Chicago Foodie Travel

I’m eating my way through Chicago this weekend - I haven't been here in 10 years but am glad to see that some places I enjoyed in the past are still hoppin'!

Café Spiaggia - 980 North Michigan Avenue

I’m starting my weekend by having lunch at Café Spiaggia right on the Magnificent Mile. The friendly staff makes me feel at home by giving me a primo window table with a view of Lake Michigan. The appetizer selections are tempting, but ultimately I decide on one of my favorites, baby octopus served with a Tuscan bean called cicerchie, which resemble large corn kernels but have the taste and texture of chick peas. Delicious and served with just the right amount of chopped black olives. A glass of garganega, the primary grape of the Vento region's Soave, is a perfect compliment. Pastas are available in generously sized half-portions. The "farro" spaghetti with clams in white wine sauce tasted like most gummy grocery store whole wheat pasta.  Sadly, the texture isn’t the only thing laking about the dish; the pasta also tastes quite flat, an indication that little or no salt was used in the pasta cooking water. As the Italians say, “the pasta cooking water should taste like the sea!” The few clams in the dish did not produce the briny sauce that makes Spaghetti with Clams one of my favorites.  It does pack a punch with garlic though. Whoa!  I apologize to anyone who came in contact with me that afternoon!

Dataset records
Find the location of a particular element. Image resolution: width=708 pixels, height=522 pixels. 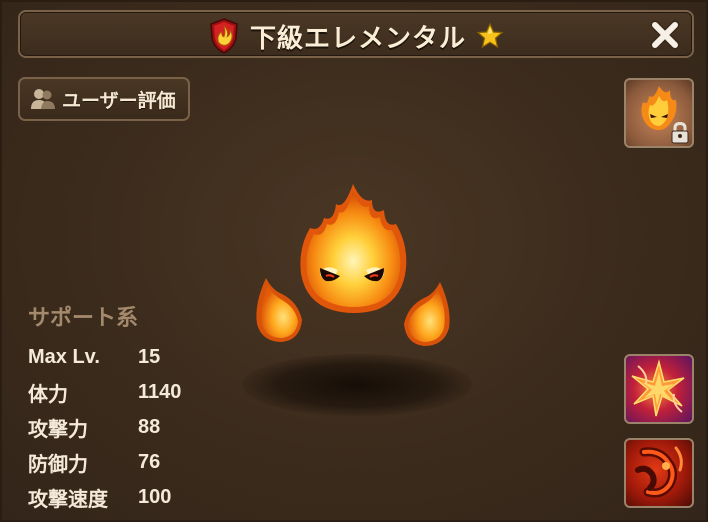

monster-category: サポート系 is located at coordinates (84, 318).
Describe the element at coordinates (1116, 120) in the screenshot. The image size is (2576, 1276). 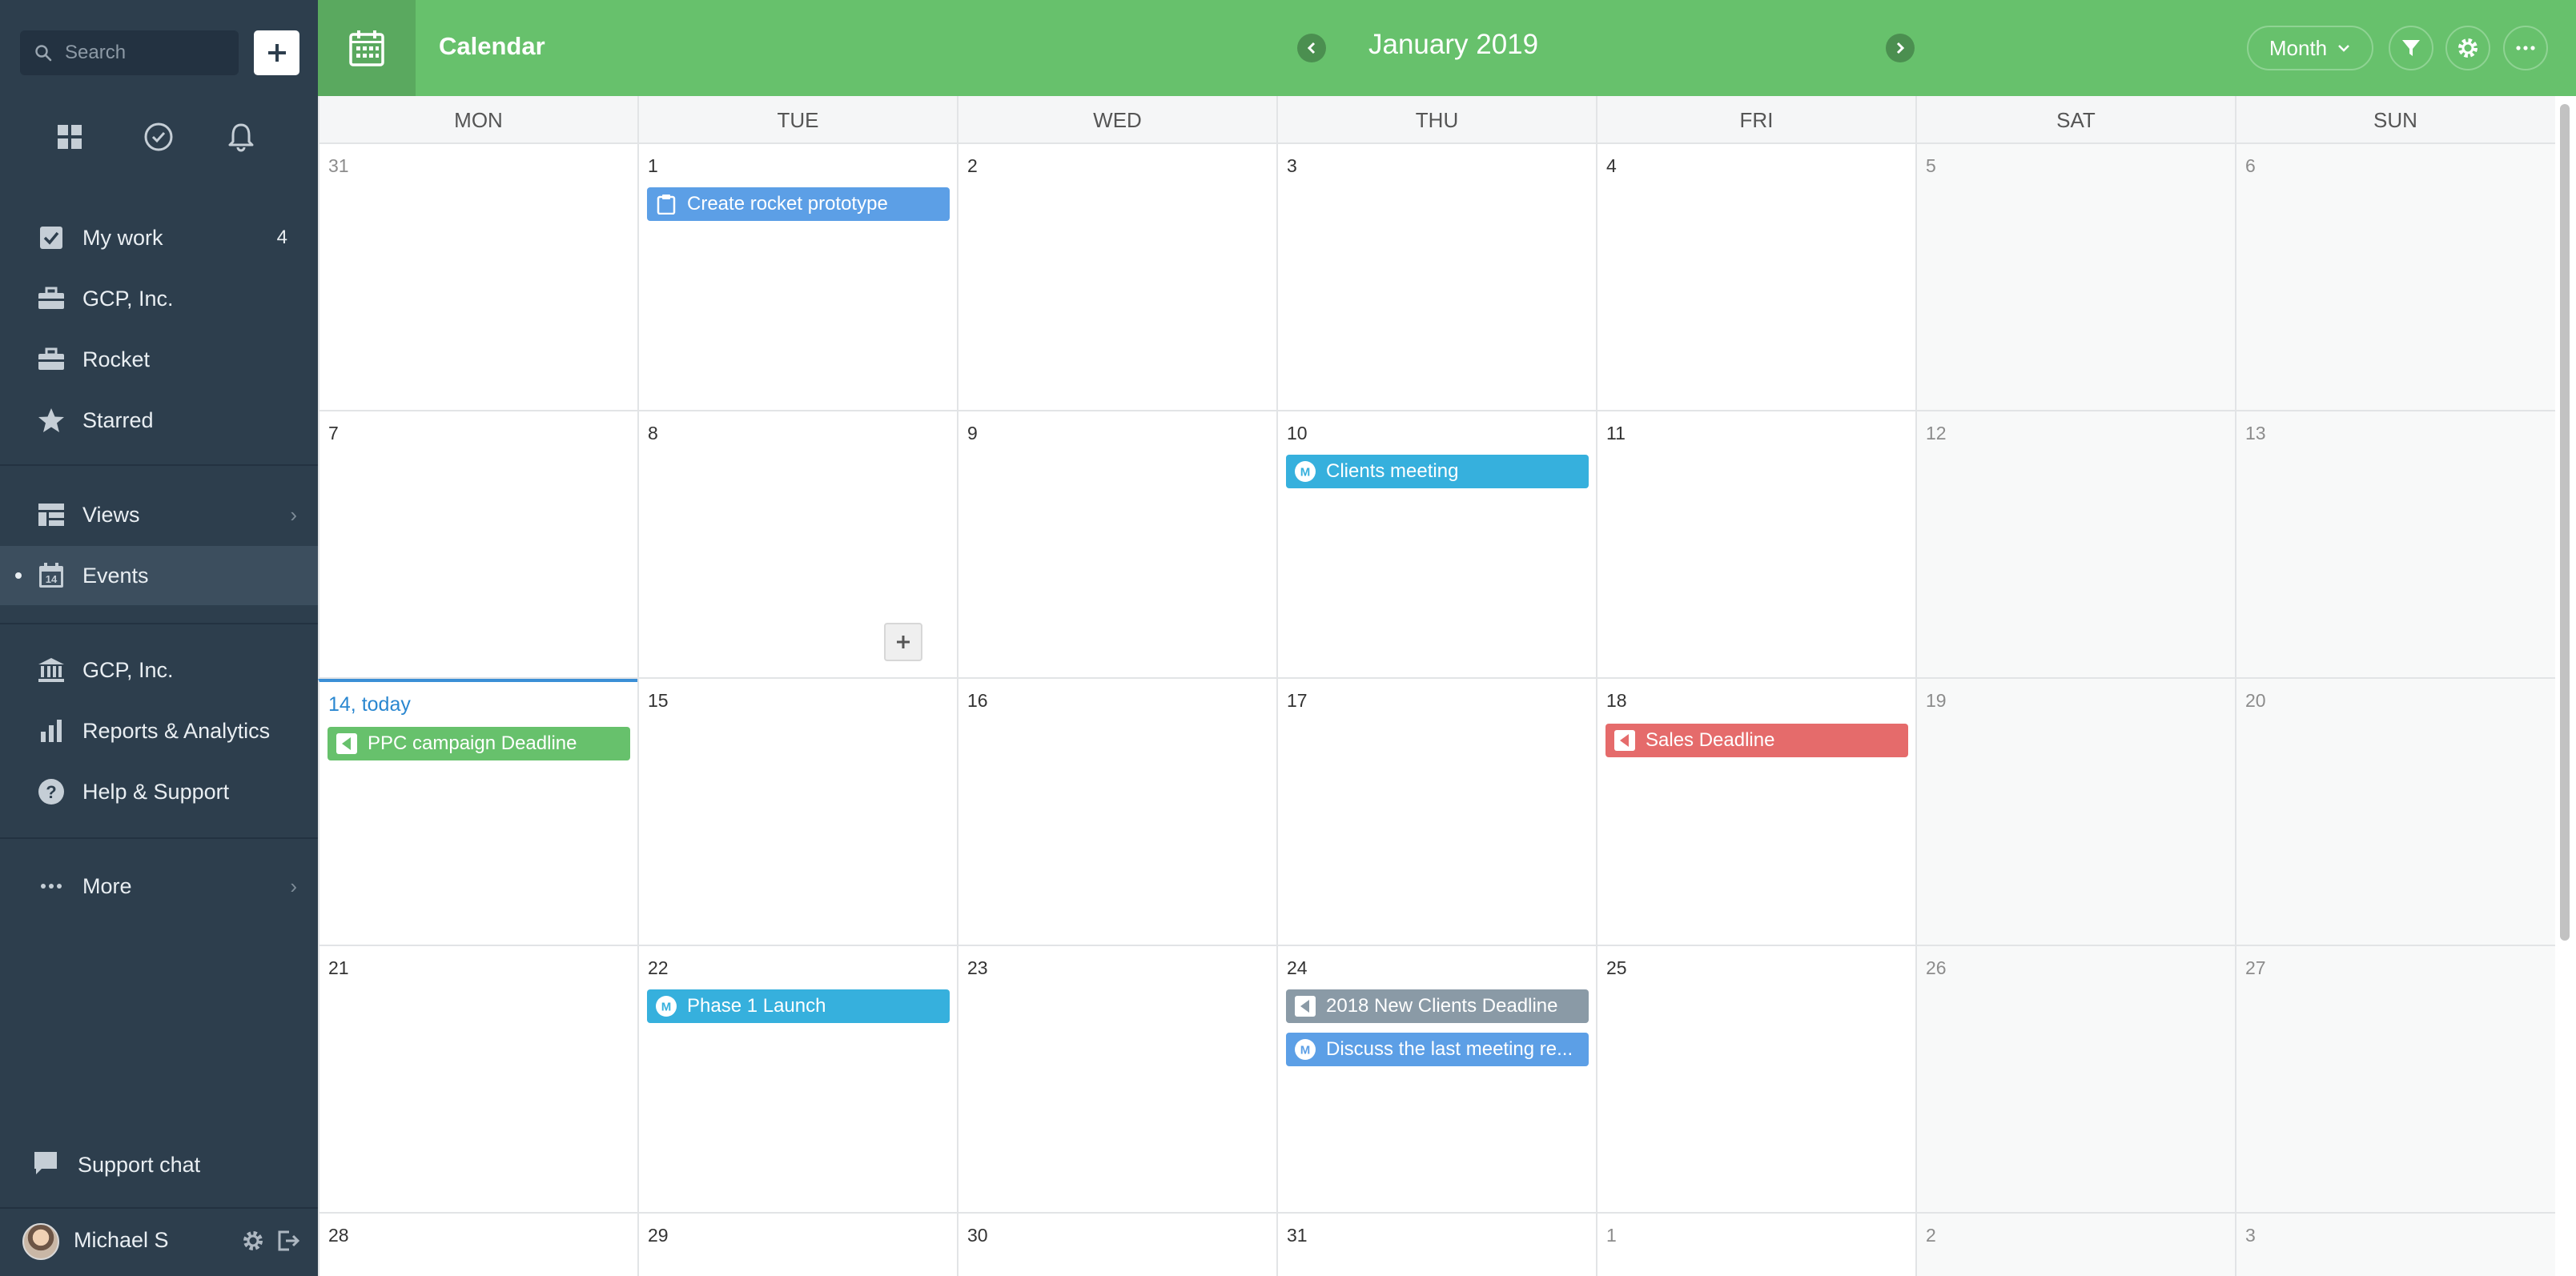
I see `weekday-wed: WED` at that location.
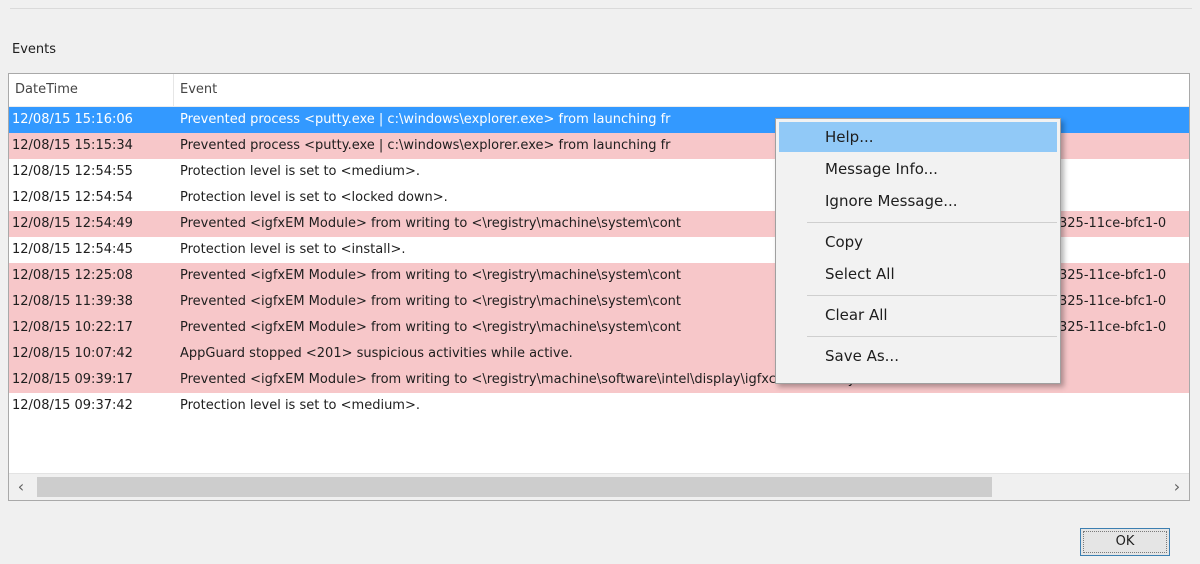 This screenshot has height=564, width=1200. I want to click on column-header-event: Event, so click(682, 90).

[Task description]: Reproduce the Chicago food review in full, word for word. These lines are separate material and have no connection to the Chicago food review.

[Answer to this exercise]:
Chicago Foodie Travel

I’m eating my way through Chicago this weekend - I haven't been here in 10 years but am glad to see that some places I enjoyed in the past are still hoppin'!

Café Spiaggia - 980 North Michigan Avenue

I’m starting my weekend by having lunch at Café Spiaggia right on the Magnificent Mile. The friendly staff makes me feel at home by giving me a primo window table with a view of Lake Michigan. The appetizer selections are tempting, but ultimately I decide on one of my favorites, baby octopus served with a Tuscan bean called cicerchie, which resemble large corn kernels but have the taste and texture of chick peas. Delicious and served with just the right amount of chopped black olives. A glass of garganega, the primary grape of the Vento region's Soave, is a perfect compliment. Pastas are available in generously sized half-portions. The "farro" spaghetti with clams in white wine sauce tasted like most gummy grocery store whole wheat pasta.  Sadly, the texture isn’t the only thing laking about the dish; the pasta also tastes quite flat, an indication that little or no salt was used in the pasta cooking water. As the Italians say, “the pasta cooking water should taste like the sea!” The few clams in the dish did not produce the briny sauce that makes Spaghetti with Clams one of my favorites.  It does pack a punch with garlic though. Whoa!  I apologize to anyone who came in contact with me that afternoon!